In the next paper entitled “A novel semi-supervised support vector machine with asymmetric squared loss”, Huimin Pei, Qiang Lin, Liran Yang and Ping Zhong present a semi-supervised SVM with asymmetric squared loss based on the expectile distance. The main advantage of the proposed method is that of being less sensitive to noise-corrupted data than the existing Laplacian SVM. The latter is based on the semi-supervised manifold regularization learning framework and is known to perform better than the standard SVM, especially when the supervised information is insufficient, but is also sensitive to the noise around the decision boundary. The goal of the paper is achieved by the addition of manifold regularization, which has the ability to encode the geometric information embedded in the unlabeled data, and by the fact that the expectile distance is stable to noise-corrupted data. A simple and efficient functional iterative method is then adopted to solve the involved optimization problems. The convergence of this iterative method is proved both theoretically and numerically.
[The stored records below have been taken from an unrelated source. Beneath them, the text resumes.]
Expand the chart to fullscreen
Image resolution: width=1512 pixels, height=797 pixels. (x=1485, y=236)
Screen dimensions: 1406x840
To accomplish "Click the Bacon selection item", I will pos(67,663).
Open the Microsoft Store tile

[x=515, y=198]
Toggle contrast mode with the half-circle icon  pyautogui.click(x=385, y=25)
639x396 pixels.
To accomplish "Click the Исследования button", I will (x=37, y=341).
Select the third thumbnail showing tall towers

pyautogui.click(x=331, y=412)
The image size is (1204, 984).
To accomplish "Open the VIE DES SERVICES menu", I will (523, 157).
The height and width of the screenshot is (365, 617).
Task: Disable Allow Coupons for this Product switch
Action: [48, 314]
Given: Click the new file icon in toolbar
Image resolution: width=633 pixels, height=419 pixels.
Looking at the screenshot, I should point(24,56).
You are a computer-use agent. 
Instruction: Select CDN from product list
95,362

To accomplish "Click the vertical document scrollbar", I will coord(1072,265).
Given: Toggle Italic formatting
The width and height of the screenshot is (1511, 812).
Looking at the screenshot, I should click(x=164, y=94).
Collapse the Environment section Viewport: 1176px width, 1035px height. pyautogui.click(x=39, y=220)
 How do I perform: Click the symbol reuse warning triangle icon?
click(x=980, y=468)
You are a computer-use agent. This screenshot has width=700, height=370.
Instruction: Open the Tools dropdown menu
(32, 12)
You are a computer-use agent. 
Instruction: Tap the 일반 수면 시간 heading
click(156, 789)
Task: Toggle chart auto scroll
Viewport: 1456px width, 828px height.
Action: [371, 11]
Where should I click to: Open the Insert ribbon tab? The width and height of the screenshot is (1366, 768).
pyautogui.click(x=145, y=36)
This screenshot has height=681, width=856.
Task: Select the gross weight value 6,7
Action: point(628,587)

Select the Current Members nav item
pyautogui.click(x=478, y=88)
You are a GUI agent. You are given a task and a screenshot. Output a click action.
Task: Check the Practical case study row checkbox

Experimental results on a number of benchmark datasets show that the proposed method compares well with several popular supervised and semi-supervised learning algorithms.

In the eighth article, by Matthijs J Warrens with the title "Kappa coefficients for dichotomous-nominal classifications", the author introduces a family of similarity coefficients that can deal with an absence category such as "no disorder". Cohen's kappa coefficient may not be appropriate here, as a disagreement between classifiers on a 'presence' category and the 'absence' category may be much more severe than disagreement on two 'presence' categories, for example, in a clinical context. Consequently, in the extension presented, different agreement types are distinguished: agreement on the 'presence' categories, disagreement among the 'presence' categories, and disagreement between all 'presence' categories and the single 'absence' category. Properties of this family of coefficients are derived. If the 'absence' category is not used, the coefficients are identical to Cohen's kappa.

In the next paper, "Clustering discrete valued time series", Tyler Roick, Dimitris Karlis, and Paul McNicholas introduce a model-based approach for clustering discrete valued time series data. Model parameters are estimated using the EM algorithm. Their model-based technique, focusing on the time series’ discreteness, was applied to both simulated and real data to illustrate its clustering capabilities. Model selection was made using the BIC, and for the simulated data, performance assessment was carried out using the adjusted Rand index. They could show that the technique performed very well under various simulated scenarios, and for the real data, they were able to find relevant results.

Finally, in the 10th paper, with the title "Simultaneous dimension reduction and clustering via the NMF-EM algorithm", the authors Léna Care and Pierre Alquier propose a new model that can be regarded as an adaption of the mixture of factor analyser (MFA) to combinations of distributions with nonnegative parameters. Here the decomposition into Gaussian factors in MFA is replaced by a nonnegative matrix factorisation (NMF). The authors show the utility of their approach in a simulation study and an application to real-world ticketing data.